The difference is that if the first is the case they can share the DB easily, but in the second scenario they cannot - as I understand it.
EDIT: This is because the DB makes use of the Identity Map pattern [Fowler] where objects used are saved in physical memory (static singleton variable) - multiple AppDomains would mess that up.
(I asked my university teacher and searched quite a bit before asking this, seemingly, simple question)
The threading model for WCF services is determined by the ConcurrencyMode you configure for your service: http://msdn.microsoft.com/en-us/library/system.servicemodel.concurrencymode.aspx.
Regarding AppDomains - that depends entirely on how you're hosting your service. If you're running a ServiceHost of your own, manually, there will always be exactly 1 AppDomain on the server side, unless you decide to start managing and spinning up your own.

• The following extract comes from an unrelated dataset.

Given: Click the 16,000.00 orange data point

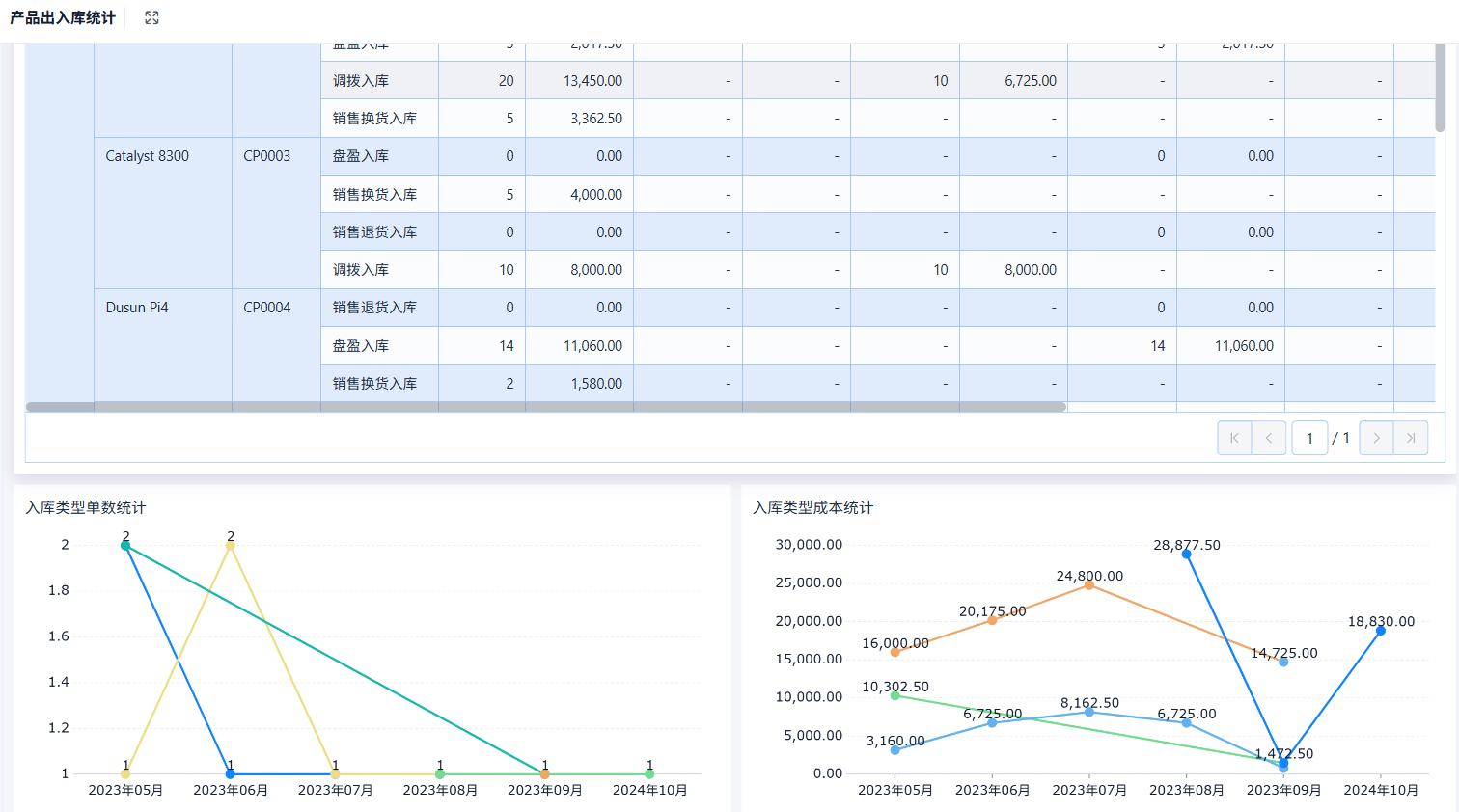Looking at the screenshot, I should pyautogui.click(x=895, y=652).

If you're hosting inside IIS...it's up to IIS how it handles requests. It may reuse 1 AppDomain, it may spin up multiple AppDomains (unless you override the setting in the web.config to permit only 1 AppDomain per worker process), or it may spin up multiple physical worker processes (which inherently implies multiple AppDomains) if you have web garden mode enabled.
All this said, I'm not sure exactly why this would affect your data access strategy. Multiple threads or AppDomains should have no problem sharing a DB.